Proposition de révision législative pour instaurer la démocratie directe dans les communes
Certains partis politiques évoquent l’idée de décentraliser la France, de redonner plus de pouvoir aux communes. Ce sont de belles promesses, mais comment garantir cela ? C’est pourquoi nous indiquons ici à la lettre près comment nous comptons modifier le Code général des collectivités territoriales pour permettre aux français de pratiquer la démocratie directe à tous les échelons, y compris dans leur commune, à qui aujourd’hui en France, on a ôté tous les pouvoirs décisionnels.

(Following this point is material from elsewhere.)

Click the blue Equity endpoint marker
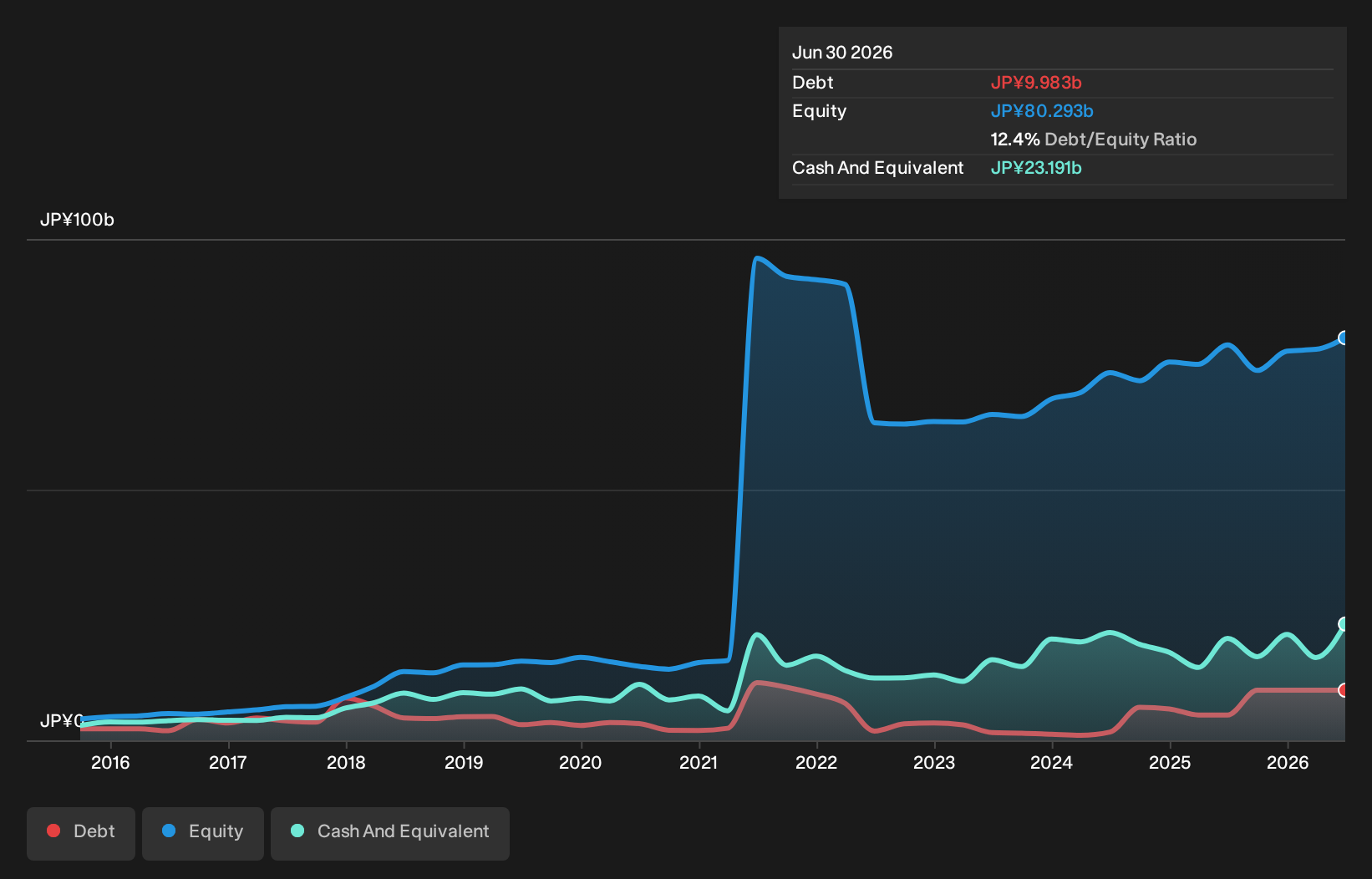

Présentation des modifications globales nécessaires
La France est organisée selon un principe de décentralisation (article 1 de notre constitution), selon lequel les collectivités territoriales ont vocation à prendre les décisions pour l’ensemble des compétences qui peuvent le mieux être mises en œuvre à leur échelon (article 72 de notre constitution). Malgré ces principes constitutionnels, le principe de subsidiarité reste à l’heure actuelle un objectif général, n’ayant pas d’effet concret sur l’organisation territoriale de notre pays, de l’aveu même du Conseil constitutionnel.
Ce décalage est lié à la façon dont la loi encadre les principes constitutionnels. En effet, si les articles 72, 72-1 et 72-2 de notre Constitution accordent une grande liberté aux collectivités territoriales, ils ne font pas moins de 14 fois référence à la nécessité de se référer aux conditions prévues par la loi, soit plus de 20 % des références à la loi dans la Constitution dans son ensemble.
En particulier, l’article 72-2 est fondamental, car il crée les conditions d’une fiscalité locale qui est elle-même la condition matérielle pour permettre aux collectivités de s’administrer librement. Bien que les collectivités puissent théoriquement disposer de leurs ressources « librement » et lever l’impôt (aussi bien en fixant le taux que l’assiette), ces possibilités sont aujourd’hui fortement limitées par la loi.
En plus de l’article 72, l’importance de la loi est explicitée dans l’article 34 de la Constitution qui prévoit que « la loi détermine les principes fondamentaux (…) de la libre administration des collectivités territoriales, de leurs compétences et de leurs ressources ».
Cela signifie que c’est le Parlement qui, à travers la loi, détermine à quel échelon chaque compétence peut « le mieux être mise en œuvre ».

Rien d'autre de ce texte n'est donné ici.